Like many a keen schoolgirl in the Sixties, my chief introduction to the Victorian period was through the figure of Victoria herself. I can recall the thrill of learning how the teenage princess was woken to be told she was now to be queen. Later, as I grew up, social history seemed to transform itself alongside me. The emphasis shifted dramatically to working-class history and then to feminist narratives, the rediscovery of working-class heroines, political activists and regional campaigners, as well as a passionate new interest in the lives of so-called "ordinary" women.

Women in England is a grand sweep of a book, a well-researched, freshly written and unexpectedly entertaining look at "the long 19th century" from women's points of view. Susie Steinbach, a young American academic, has undertaken an engaging synthesis of two previous "schools" of social history: feminist history, with its "aim to rediscover and celebrate the lives of women", and a more sophisticated gender history with its more fractured view of "identity".

There is also a touch of the old traditionalism, but with a new twist. In her opening section on women and class, Queen Victoria is put gracefully in her place in a group of aristocratic women able to exercise behind-the-scenes influence on political life. Quoting fellow historian Linda Colley, Steinbach argues that our obsession with British royal women from the early 19th century on is a relatively recent secular substitute for an earlier "cult of the virgin"; an argument that seems particularly appropriate in relation to Diana, Princess of Wales.

"The history of England during the long 19th century is, to a large extent, the history of English women," Steinbach claims in her last sentence. By then, she has made a substantive case for this bold assertion. Certainly, this was a period of fantastic activity, by women as diverse as socially involved nuns, empire loyalists, suffragists, trades union activists, aristocratic reformers, women novelists and thousands more. Each seems to have found an impressive path through the inhibiting ideology of separate spheres, the cult of "femininity" that strongly denied women any significant role in public life.
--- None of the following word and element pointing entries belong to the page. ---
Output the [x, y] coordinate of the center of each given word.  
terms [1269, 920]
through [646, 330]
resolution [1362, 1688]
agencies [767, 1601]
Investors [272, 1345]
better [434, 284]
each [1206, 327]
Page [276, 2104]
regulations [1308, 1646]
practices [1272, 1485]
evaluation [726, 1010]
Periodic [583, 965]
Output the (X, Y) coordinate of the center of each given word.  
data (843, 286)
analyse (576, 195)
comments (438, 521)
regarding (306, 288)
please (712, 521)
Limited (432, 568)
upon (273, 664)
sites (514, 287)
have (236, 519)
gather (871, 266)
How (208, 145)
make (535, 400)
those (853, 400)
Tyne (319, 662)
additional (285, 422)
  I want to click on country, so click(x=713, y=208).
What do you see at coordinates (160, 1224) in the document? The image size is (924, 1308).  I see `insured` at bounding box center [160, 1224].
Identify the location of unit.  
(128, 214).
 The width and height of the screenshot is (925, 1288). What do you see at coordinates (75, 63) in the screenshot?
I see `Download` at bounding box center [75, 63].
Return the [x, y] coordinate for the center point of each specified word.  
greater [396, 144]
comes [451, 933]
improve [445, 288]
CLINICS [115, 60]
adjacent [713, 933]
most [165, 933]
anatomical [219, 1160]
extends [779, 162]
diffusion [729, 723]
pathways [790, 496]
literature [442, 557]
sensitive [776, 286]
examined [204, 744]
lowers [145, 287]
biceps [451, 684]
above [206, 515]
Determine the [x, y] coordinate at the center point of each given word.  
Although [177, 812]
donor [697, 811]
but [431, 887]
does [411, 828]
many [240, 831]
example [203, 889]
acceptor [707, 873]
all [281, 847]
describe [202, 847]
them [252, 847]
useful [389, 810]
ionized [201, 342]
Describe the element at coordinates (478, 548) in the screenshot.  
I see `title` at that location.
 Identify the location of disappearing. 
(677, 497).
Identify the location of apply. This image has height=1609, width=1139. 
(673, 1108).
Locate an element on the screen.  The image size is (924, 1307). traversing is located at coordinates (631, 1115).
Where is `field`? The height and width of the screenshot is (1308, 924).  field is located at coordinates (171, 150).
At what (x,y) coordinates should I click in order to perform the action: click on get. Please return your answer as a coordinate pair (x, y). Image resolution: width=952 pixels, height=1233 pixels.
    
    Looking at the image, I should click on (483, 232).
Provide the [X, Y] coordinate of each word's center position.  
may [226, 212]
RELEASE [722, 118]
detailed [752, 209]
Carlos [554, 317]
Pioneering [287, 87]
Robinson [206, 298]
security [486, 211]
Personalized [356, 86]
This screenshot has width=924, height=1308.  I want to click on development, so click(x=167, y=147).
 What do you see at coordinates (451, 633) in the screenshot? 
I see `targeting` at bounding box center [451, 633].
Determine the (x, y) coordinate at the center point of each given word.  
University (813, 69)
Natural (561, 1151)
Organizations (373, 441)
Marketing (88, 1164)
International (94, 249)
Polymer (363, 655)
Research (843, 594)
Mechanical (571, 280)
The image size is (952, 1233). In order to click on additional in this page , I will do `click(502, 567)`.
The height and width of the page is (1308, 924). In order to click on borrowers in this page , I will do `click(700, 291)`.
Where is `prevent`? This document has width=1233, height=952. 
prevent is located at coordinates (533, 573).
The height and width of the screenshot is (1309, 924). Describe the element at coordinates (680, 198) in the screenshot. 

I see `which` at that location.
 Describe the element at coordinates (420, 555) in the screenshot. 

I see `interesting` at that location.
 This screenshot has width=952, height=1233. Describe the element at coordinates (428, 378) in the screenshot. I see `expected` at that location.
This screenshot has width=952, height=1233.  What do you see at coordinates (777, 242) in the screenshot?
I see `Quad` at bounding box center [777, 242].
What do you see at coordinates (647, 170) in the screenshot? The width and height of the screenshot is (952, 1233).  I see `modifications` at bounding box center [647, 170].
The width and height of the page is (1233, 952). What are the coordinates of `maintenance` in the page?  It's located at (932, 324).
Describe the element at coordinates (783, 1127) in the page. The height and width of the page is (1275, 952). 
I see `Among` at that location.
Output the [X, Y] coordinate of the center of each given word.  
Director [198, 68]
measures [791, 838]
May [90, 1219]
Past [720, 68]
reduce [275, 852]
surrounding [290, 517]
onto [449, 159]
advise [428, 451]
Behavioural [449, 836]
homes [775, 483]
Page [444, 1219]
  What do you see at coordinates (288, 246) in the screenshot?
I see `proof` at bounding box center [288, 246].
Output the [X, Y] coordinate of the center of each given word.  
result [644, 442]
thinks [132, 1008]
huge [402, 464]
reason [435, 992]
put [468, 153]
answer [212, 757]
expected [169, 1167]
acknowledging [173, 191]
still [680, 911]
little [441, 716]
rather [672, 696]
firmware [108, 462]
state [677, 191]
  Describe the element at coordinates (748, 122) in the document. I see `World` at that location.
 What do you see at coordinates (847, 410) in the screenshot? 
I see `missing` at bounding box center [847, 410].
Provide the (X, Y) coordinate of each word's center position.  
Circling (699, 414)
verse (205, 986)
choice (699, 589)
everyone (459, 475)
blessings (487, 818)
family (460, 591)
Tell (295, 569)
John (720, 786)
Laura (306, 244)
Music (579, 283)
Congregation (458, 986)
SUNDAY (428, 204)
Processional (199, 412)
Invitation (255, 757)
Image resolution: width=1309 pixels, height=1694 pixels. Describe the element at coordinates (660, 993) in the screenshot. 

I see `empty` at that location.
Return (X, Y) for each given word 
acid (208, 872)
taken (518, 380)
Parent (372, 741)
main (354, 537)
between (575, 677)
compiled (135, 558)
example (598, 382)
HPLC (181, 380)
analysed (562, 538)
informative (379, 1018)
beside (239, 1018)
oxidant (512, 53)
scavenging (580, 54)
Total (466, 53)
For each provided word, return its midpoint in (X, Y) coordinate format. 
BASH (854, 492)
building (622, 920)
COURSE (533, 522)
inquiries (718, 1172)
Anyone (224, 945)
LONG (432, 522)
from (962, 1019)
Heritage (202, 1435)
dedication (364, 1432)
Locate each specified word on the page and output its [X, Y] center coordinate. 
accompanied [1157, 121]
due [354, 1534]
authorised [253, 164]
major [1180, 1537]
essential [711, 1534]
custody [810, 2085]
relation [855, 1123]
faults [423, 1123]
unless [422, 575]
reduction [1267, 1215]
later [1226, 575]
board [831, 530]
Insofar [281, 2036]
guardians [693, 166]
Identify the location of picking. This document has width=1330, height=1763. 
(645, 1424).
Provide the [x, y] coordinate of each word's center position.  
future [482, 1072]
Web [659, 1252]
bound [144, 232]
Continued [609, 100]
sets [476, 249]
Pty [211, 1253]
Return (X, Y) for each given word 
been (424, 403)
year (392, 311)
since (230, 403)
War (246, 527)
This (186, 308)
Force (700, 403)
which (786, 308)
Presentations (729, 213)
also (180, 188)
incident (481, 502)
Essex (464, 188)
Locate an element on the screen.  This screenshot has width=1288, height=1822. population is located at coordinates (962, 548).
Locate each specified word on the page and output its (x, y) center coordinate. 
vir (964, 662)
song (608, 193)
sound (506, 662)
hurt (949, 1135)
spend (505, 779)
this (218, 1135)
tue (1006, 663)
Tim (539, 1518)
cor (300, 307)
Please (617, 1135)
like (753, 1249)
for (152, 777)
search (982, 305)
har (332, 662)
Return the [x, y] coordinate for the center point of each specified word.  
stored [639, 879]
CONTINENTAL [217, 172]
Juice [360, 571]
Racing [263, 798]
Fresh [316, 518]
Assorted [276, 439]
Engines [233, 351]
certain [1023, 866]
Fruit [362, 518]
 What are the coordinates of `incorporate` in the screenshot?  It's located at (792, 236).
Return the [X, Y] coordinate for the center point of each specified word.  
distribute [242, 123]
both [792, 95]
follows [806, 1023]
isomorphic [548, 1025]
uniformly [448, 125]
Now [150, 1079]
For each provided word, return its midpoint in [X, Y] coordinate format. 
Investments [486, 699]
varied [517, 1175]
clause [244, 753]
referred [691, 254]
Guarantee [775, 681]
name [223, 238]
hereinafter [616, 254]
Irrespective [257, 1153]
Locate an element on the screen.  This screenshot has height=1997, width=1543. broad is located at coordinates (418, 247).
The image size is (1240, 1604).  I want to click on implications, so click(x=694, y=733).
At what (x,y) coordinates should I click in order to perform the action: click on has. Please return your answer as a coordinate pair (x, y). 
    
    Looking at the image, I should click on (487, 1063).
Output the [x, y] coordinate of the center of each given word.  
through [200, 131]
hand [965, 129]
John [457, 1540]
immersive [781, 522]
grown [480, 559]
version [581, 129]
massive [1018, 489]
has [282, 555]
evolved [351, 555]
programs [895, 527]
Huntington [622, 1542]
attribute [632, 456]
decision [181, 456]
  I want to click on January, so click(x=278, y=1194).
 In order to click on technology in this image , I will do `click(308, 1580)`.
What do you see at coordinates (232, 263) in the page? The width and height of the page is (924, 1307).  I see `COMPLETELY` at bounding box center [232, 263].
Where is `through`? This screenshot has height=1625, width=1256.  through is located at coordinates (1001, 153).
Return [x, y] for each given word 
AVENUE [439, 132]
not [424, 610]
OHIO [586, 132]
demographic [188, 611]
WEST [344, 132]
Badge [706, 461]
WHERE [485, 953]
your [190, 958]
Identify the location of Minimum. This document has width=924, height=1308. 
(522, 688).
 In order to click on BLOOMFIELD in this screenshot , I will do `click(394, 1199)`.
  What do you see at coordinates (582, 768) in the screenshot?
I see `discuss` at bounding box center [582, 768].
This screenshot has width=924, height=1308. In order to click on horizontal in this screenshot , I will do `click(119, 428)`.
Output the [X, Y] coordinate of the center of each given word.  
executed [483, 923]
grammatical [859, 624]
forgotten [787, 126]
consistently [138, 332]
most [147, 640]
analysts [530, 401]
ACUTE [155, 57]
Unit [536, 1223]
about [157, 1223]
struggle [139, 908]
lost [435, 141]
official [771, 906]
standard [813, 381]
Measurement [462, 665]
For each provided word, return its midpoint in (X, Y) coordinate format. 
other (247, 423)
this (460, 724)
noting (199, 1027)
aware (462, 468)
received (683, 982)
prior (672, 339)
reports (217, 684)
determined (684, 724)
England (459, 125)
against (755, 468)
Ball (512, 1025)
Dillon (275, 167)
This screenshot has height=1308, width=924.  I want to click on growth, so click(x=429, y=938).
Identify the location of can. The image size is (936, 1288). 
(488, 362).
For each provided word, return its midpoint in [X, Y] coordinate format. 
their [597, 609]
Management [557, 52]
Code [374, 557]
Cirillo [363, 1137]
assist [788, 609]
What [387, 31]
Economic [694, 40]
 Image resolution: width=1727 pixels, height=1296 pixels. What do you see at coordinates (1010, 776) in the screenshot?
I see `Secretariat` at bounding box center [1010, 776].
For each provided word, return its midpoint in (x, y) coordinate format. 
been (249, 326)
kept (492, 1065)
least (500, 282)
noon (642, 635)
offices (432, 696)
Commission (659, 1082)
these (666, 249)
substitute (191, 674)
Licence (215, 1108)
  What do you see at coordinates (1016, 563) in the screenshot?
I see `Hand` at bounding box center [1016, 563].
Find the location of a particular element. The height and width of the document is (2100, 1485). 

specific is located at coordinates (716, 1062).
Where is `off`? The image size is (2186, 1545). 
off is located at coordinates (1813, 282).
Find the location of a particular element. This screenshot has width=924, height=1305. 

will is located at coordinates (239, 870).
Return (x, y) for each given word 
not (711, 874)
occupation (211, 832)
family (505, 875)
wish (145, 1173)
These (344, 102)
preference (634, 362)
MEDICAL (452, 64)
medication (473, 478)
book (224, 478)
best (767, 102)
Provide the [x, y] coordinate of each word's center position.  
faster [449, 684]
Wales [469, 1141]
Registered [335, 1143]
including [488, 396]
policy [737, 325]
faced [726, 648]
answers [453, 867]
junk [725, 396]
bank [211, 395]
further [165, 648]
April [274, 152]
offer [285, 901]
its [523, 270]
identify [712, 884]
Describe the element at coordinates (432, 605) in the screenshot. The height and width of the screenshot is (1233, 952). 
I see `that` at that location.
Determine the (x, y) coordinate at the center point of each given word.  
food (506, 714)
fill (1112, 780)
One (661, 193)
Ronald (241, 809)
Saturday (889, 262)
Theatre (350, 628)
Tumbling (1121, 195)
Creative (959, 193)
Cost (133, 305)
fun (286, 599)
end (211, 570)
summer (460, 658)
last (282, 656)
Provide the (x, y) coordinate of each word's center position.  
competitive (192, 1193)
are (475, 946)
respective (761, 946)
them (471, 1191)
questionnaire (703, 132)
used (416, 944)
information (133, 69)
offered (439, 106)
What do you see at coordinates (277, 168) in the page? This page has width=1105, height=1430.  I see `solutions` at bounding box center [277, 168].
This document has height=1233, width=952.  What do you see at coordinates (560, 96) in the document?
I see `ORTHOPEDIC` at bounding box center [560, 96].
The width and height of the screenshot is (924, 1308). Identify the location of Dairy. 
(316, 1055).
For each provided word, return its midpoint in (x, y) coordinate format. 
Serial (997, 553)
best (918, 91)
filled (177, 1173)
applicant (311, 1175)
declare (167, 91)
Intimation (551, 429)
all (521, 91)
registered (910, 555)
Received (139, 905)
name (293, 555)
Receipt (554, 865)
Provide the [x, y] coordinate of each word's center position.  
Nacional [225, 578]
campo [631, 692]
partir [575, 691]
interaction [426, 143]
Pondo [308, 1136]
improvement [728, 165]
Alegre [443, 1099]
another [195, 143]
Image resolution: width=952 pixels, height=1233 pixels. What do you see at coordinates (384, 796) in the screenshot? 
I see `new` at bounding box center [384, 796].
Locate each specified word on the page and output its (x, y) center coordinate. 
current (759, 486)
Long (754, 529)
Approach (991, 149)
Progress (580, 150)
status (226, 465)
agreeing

There is also a clear line of continuity between the 20th century and the earlier period, despite the obvious discrimination faced by women in an era when married women had no legal personality, divorce laws were unjust and they had scant access to education. Yet, in more subtle ways, there are some striking similarities. Steinbach says: "Middle-class women did much domestic labour behind the scenes while trying to appear as if they did none. Housework was hard work and making it invisible was a task in itself" - an observation that applies to plenty of apparently leisured women today.

In education, which would also appear to have undergone a complete revolution, class always structured provision, and still does today, despite the "opportunity for all" language of political parties. Feminism, too, was always contradictory, always impressive, with its hard-working Tory ladies, sexual radicals, liberal do-gooders, glamorous, charismatic troublemakers - types all identifiable on today's scene.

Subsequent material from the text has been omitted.